▶ **READING PASSAGE**:
--*--

The Sheffield Declaration, also known as the Sheffield Resolves, was a Colonial American petition against British policies and manifesto for individual rights, drawn up as a series of resolves approved by the Town of Sheffield, Massachusetts, on January 12, 1773 and printed in The Massachusetts Spy, Or, Thomas's Boston Journal on February 18, 1773. The meeting took place in the Colonel John Ashley House, a registered National Historic Landmark in Ashley Falls, a neighborhood of Sheffield, Massachusetts.

The resolves were debated and approved by a committee of eleven local citizens: Deacon Silas Kellog, Col. John Ashley (committee moderator), Dr. Lemuel Bernard,  Aaron Root, Major John Fellows,  Philip Callender, Capt. William Day, Deacon Ebenezer Smith,  Capt. Nathaniel Austin, Capt. Stephen Dewey, and Theodore Sedgwick, who wrote the text.

--*--

[Records in a dataset]
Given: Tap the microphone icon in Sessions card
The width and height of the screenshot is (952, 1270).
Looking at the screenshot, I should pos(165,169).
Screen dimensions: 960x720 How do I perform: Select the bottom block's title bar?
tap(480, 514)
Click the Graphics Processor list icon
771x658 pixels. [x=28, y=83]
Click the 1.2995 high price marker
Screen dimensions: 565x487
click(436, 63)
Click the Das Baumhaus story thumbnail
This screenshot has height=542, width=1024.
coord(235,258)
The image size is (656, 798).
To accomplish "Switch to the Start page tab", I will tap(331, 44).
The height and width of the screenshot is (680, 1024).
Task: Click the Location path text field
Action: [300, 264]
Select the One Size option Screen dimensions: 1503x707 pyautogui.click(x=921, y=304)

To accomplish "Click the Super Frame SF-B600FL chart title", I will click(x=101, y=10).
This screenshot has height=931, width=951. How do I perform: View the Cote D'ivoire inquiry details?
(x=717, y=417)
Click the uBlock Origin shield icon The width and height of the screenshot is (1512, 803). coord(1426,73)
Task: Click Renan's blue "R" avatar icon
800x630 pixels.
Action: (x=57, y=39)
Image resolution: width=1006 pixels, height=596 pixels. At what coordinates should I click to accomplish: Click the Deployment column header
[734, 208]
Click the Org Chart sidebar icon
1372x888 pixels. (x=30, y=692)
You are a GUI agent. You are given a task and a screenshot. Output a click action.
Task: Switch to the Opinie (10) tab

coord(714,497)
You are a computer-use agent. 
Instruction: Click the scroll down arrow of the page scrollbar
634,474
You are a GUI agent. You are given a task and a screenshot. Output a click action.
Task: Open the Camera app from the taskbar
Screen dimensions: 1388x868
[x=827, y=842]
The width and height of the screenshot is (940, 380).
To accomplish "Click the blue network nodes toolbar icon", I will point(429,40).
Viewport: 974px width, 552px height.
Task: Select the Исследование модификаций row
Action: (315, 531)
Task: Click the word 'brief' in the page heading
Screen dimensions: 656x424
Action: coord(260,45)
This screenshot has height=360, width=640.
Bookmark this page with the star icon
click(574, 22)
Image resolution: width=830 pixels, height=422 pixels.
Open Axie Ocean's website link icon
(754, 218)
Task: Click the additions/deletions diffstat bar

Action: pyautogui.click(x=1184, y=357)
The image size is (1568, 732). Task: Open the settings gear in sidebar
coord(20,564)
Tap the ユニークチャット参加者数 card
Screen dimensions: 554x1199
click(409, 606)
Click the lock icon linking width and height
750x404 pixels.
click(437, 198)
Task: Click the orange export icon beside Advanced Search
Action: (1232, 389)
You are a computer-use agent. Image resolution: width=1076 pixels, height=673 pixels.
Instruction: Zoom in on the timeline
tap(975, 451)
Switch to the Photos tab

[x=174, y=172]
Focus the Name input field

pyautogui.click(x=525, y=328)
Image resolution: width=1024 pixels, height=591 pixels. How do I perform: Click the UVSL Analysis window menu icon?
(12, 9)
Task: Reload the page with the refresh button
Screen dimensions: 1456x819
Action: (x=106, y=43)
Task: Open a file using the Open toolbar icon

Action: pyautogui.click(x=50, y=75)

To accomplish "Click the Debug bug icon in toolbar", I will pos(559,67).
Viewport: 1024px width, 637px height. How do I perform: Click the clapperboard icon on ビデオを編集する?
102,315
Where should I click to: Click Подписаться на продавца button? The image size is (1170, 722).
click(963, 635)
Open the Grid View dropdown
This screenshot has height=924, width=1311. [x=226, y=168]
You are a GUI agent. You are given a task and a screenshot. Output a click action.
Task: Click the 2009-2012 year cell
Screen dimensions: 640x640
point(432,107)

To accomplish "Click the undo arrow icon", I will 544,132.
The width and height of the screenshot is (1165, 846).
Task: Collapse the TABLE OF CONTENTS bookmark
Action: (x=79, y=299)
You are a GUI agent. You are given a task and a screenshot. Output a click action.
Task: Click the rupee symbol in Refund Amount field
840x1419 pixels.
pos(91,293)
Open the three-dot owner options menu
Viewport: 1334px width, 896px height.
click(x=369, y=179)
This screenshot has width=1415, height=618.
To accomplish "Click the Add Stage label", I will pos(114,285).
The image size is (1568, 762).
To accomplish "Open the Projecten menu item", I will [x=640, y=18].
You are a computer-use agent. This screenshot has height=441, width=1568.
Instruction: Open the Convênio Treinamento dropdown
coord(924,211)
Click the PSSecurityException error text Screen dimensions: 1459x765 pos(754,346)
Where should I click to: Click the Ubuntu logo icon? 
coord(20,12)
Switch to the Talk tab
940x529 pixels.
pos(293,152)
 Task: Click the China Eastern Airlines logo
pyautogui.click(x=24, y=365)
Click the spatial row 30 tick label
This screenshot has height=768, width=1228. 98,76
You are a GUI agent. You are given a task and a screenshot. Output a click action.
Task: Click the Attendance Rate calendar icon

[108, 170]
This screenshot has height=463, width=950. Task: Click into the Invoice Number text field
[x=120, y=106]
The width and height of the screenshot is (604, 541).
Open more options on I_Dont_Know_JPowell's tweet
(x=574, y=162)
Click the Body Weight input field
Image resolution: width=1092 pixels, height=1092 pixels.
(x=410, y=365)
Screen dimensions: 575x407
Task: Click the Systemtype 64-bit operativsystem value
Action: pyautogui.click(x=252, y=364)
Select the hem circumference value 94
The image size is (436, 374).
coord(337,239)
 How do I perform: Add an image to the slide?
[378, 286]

--*--

▶ **TASKS AND EXERCISES**:
[A] According to the passage on the Sheffield Declaration, who wrote the text of the resolves?
[B] Pick up the passage on the Sheffield Declaration after its last sentence and keep it going.

▶ **ANSWERS TO THE EXERCISE**:
[A] Theodore Sedgwick

[B]
The Declaration's first resolution was that "Mankind in a state of nature are equal, free, and independent of each other, and have a right to the undisturbed enjoyment of their lives, their liberty and property," These words are echoed in the most famous line of Thomas Jefferson's Declaration of Independence three years later: "We hold these truths to be self-evident, that all men are created equal, that they are endowed by their Creator with certain unalienable Rights, that among these are Life, Liberty and the pursuit of Happiness."

References

Further reading
Brown, Richard D. "Massachusetts Towns Reply to the Boston Committee of Correspondence, 1773". The William and Mary Quarterly, Third Series, Vol. 25, No. 1 (Jan., 1968), pp. 22–39.
Brown, Richard D. Revolutionary politics in Massachusetts: the Boston Committee of Correspondence and the towns, 1772–1774. Cambridge: Harvard University Press, 1970.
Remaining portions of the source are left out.